Entries taken from a collection
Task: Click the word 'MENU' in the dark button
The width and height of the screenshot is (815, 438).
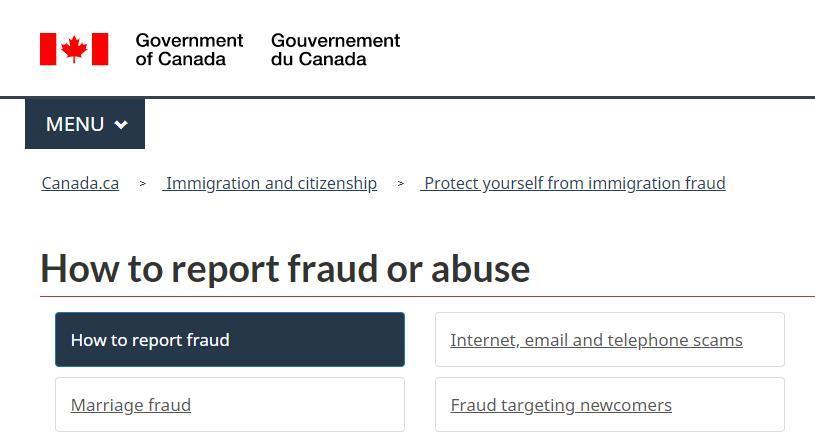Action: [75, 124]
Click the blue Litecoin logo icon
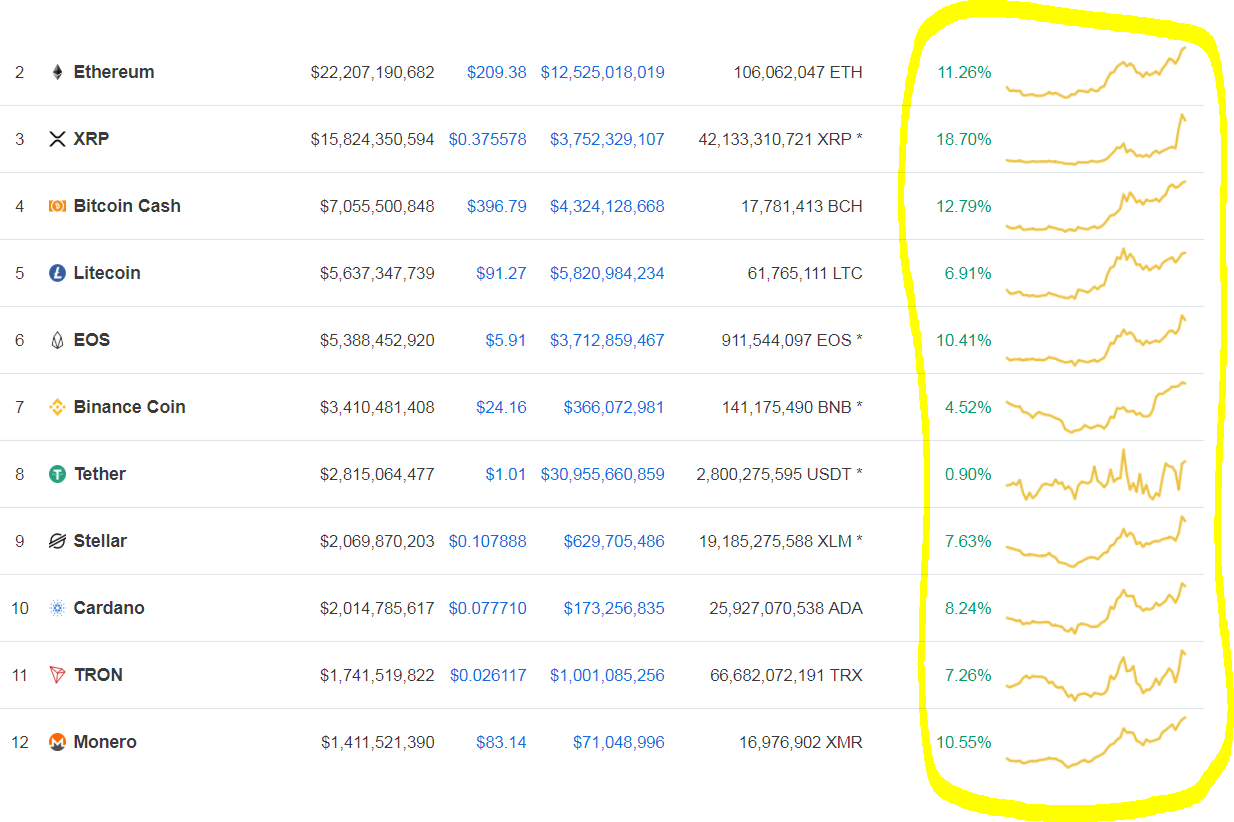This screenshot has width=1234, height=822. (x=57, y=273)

-- What to work on --
Each record above, in full: return it exactly, pictures excluded.

-- Answer space --
Task: Click the word 'MENU' in the dark button
The width and height of the screenshot is (815, 438).
Action: [75, 124]
Click the blue Litecoin logo icon
This screenshot has width=1234, height=822. (x=57, y=273)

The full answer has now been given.